JADAM MICROBIAL SOLUTION (JMS)
Pada saat ini, pupuk bersubsidi itu langka karena dibatasi oleh pemerintah. Padahal zaman dahulu, zaman nenek moyang kita, kita tidak menggunakan pupuk kimia ini. Ada istilah baru bernama JADAM yang dapat membantu petani mengurangi pupuk kimia. JADAM (Jayonul Damun Saramdul) artinya orang-orang yang seperti alam.

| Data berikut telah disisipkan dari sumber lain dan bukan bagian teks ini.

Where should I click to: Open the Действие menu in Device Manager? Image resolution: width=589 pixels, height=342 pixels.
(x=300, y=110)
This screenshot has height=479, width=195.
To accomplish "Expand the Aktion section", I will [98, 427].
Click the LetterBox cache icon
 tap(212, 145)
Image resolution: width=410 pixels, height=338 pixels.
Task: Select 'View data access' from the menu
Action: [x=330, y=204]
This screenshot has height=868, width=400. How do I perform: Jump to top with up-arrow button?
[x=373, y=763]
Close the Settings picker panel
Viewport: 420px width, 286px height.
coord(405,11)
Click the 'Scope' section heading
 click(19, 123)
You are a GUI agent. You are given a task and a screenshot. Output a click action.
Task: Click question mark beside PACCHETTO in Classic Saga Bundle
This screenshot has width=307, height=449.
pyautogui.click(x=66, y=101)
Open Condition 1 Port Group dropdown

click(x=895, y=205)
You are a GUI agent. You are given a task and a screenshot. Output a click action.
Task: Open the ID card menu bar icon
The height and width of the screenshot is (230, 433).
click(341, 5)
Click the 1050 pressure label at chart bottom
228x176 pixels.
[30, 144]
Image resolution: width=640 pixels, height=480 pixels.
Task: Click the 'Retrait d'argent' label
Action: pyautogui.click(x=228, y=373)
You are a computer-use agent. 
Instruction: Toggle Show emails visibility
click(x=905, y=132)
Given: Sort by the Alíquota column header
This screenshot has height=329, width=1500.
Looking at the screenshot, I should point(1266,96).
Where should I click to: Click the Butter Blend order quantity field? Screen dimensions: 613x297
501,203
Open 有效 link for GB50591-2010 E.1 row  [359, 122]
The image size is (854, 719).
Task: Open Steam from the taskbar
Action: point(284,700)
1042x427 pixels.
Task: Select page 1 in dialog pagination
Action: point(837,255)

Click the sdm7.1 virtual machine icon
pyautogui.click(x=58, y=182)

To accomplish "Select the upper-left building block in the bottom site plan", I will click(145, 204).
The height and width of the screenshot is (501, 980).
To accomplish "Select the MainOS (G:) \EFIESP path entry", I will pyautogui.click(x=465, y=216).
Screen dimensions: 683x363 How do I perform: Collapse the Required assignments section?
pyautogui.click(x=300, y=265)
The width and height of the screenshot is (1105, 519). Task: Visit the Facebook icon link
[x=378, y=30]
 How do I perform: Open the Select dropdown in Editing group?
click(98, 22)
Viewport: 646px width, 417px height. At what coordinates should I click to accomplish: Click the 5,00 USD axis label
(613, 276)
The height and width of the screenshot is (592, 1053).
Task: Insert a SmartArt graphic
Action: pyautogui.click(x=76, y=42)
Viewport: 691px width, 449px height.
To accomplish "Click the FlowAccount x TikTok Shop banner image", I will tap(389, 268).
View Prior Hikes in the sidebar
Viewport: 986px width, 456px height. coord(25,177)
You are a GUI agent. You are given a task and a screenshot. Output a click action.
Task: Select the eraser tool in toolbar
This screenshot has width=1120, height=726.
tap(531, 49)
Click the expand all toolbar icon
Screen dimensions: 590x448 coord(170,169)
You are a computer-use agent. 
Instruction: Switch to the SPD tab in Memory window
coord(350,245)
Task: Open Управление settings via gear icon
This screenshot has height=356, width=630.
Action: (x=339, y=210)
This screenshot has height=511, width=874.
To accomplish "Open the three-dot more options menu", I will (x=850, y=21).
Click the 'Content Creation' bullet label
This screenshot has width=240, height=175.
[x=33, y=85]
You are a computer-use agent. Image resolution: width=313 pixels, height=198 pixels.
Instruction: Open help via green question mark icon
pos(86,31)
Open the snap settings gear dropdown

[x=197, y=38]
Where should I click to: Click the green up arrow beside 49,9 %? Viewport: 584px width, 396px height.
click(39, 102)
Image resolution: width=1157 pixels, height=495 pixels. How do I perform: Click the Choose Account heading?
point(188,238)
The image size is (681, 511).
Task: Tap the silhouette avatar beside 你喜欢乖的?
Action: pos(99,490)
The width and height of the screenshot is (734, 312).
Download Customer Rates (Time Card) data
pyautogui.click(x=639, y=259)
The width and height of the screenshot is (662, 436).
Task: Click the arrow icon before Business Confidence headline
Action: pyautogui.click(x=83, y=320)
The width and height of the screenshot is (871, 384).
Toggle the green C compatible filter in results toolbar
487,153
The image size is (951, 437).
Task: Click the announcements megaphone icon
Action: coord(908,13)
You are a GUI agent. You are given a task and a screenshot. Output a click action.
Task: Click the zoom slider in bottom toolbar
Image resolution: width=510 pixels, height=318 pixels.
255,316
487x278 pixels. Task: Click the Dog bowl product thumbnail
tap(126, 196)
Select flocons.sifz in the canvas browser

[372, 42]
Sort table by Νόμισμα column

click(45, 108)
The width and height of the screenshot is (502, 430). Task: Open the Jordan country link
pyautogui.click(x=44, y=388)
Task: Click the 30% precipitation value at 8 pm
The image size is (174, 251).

JADAM adalah metode pertanian yang dikembangkan Youngsang Cho ini terlahir dari korea dan menggunakan prinsip SMILE (Sederhana, Mudah, Ilmiah, dan Efektif). JADAM bisa mengurangi penggunaan pupuk kimia. Karena kita tidak bisa langsung berubah pertanian kimia menjadi organik, jadi bisa bertahap. Jadi, menurut ilmu jadam disebutkan kalo kesuburan tanaman kita adalah representasi atau perwakilan dari kondisi perakarannya. Mungkin kita pernah mencabut tanaman, ketika tanaman tidak subur, akarnya juga pasti kecil. Tapi ketika tanamannya subur, akarnya lebat.
Cara membuat POC Jadam Microbial Solution : Mempersiapkan alat dan bahan berupa : Merebus kentang, Memasukan kentang dan seresahan akar dan daun bambu ke kain, Meremas kain yang telah diisi sampai keluar sari, Melarutkan garam dan memasukan ke dalam ember berisi air 10 liter, Menutup ember dan fermentasi selama 24 – 72 jam. Cara Pengaplikasian : Aplikasi ke lahan dengan pengenceran 3-10 x (sebelum ada tanaman) dan Pengenceran 10 -100 kali (sudah ada tanaman)
Aplikasi Jadam ke lahan tidak lebih dari 72 jam setelah pembuatan karena ph-nya akan menjadi masam. Pengaplikasian lebih baik saat pengolahan lahan karena mikroorganisme akan memperbaiki tanah. Dalam 1 musim tanam, pengaplikasian bisa dilakukan intensif 1-4 kali saat fase pengolahan lahan dan fase pergantian.